> _ASSIGNMENT_
In the records below, please retype word for word every line from the one containing "This screenshot has width=1389, height=868." through the final one, both included, and nothing else.

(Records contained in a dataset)

═══

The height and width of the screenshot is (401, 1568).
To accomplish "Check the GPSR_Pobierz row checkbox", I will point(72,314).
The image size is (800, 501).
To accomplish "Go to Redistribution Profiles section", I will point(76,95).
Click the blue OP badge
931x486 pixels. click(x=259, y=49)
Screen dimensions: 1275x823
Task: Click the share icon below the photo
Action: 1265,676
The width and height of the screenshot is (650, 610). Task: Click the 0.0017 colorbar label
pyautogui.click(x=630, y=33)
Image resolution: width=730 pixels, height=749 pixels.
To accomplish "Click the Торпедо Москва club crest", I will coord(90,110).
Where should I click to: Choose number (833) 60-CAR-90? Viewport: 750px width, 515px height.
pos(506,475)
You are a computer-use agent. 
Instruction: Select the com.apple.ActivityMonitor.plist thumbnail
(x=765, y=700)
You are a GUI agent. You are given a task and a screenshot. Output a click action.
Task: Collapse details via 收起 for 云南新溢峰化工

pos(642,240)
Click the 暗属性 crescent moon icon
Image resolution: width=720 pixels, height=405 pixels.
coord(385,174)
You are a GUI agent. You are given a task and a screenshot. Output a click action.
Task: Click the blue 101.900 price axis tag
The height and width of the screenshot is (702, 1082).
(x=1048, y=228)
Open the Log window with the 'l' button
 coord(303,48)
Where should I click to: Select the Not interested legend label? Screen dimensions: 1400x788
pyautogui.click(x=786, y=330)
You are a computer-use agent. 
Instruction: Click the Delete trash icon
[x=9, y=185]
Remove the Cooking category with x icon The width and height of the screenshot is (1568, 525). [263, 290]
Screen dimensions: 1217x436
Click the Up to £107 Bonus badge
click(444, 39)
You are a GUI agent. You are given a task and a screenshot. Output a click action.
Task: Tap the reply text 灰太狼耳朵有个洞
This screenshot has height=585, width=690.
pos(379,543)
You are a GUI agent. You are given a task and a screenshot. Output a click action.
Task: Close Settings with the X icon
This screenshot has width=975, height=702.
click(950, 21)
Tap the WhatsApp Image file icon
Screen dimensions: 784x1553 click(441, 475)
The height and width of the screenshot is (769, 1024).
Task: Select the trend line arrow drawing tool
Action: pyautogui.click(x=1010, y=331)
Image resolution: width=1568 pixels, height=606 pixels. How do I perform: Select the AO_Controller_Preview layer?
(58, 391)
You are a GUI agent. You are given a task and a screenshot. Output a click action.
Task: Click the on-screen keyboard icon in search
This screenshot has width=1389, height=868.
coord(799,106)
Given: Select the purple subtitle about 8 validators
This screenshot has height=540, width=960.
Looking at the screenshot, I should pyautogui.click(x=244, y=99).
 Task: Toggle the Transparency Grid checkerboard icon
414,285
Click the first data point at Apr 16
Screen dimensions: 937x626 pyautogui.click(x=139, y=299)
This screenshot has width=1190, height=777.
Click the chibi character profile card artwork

═══

> _RESULT OF THE TASK_
This screenshot has width=1389, height=868.
coord(799,106)
Given: Select the purple subtitle about 8 validators
This screenshot has height=540, width=960.
Looking at the screenshot, I should pyautogui.click(x=244, y=99).
 Task: Toggle the Transparency Grid checkerboard icon
414,285
Click the first data point at Apr 16
Screen dimensions: 937x626 pyautogui.click(x=139, y=299)
This screenshot has width=1190, height=777.
Click the chibi character profile card artwork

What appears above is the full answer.